You knew my name, but I felt like I didn’t know myself until today. Previously, I settled on branding myself around my own name. While “Michelle Varinata” sounded unique, it wasn’t easy to spell out my last name nor was it distinct enough from anyone else who wants to use their name as their form of branding themselves. On top of that, I felt like my own name for a blog didn’t have much of a personality.
Finding a name was not an easy journey. Initially, I wanted to rename it after two of my favorite fabrics: velvet and suede. Then, I thought of using my own hashtag #LivinLaVariNaDah, but that kinda made my blog sound juvenile or some Sophia Amoruso wannabe had I settled with that one. All of a sudden, a random thought slipped in.

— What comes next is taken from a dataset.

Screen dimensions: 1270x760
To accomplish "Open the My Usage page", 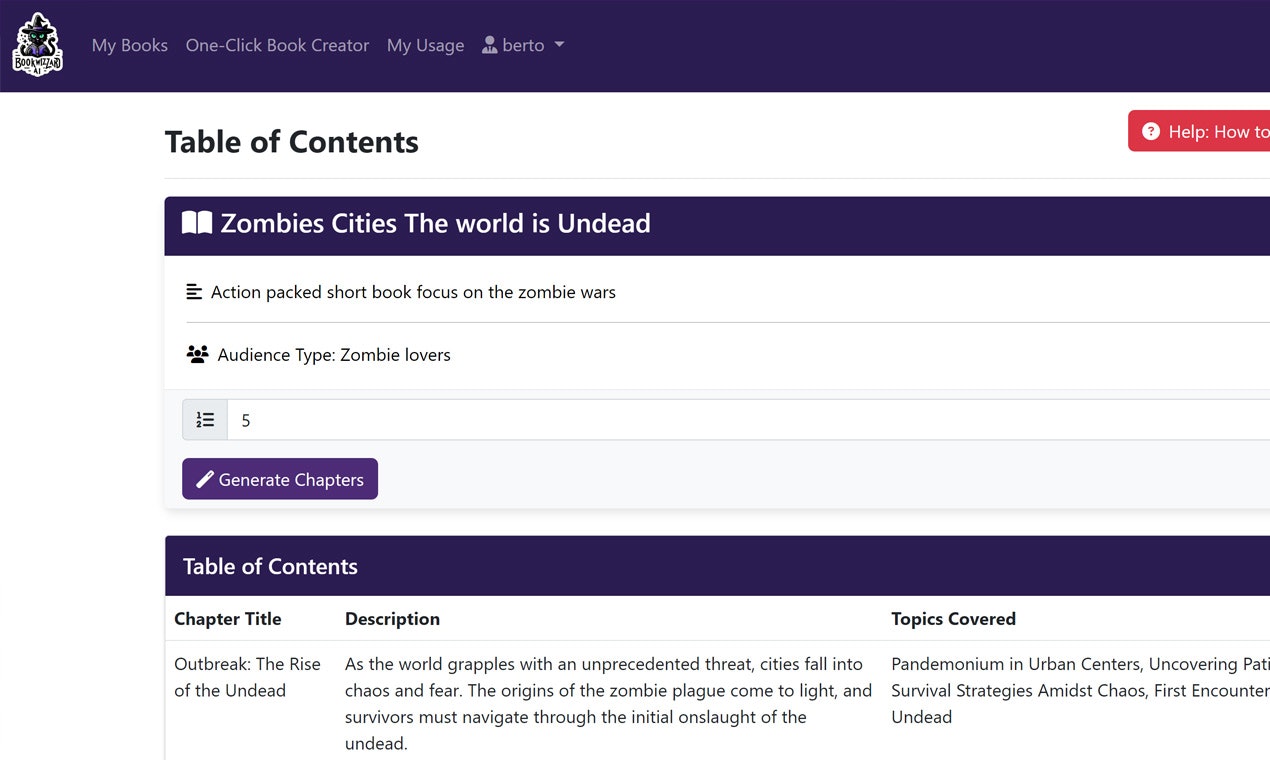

When I was a kid, I always ate a slice of cake for dessert. It was fragrant and sweet, but not sugary. As I squinted my eyes, I saw thin yellow and brown stripes. “What is this?” I asked. My mom said, “This is kueh lapis.” I pried my fork into the cake, then realized that it was layered. This kind of cake was something that I couldn’t find anywhere else outside of Indonesia. It was a traditional dessert that my dad had to bring from Jakarta to Singapore.
Although I ain’t a foodie, just thinking about that cake made me want to embrace my roots. Long before I moved to Singapore, I was actually born in Jakarta. I only spent the first five years of my life there. Honestly, I could barely remember what those early years were like. As I grew up, the disconnect from my Indonesian heritage and my identity was greater. Anytime I mentioned that I was originally from Indonesia, people would just say that we’re too materialistic, dishonest, narrow-minded, lazy and unoriginal. Hearing those things felt mosquito bites that stung. I had to say that I was from Singapore since it generally had a better reputation than Indonesia. Even though I spent the majority of my life on the island, it was complicated being a third culture kid as I felt torn about choosing between two countries as my national label.
Looking back into the memories of eating kueh lapis, I began to see myself in a new light. Rather than hiding my Indonesian heritage, I finally look at myself as a child of the archipelago. Laying a claim to a cultural identity is one thing, but actually having the ownership of it is another thing: it’s empowering!
Today, it will be called Lapis and Layers.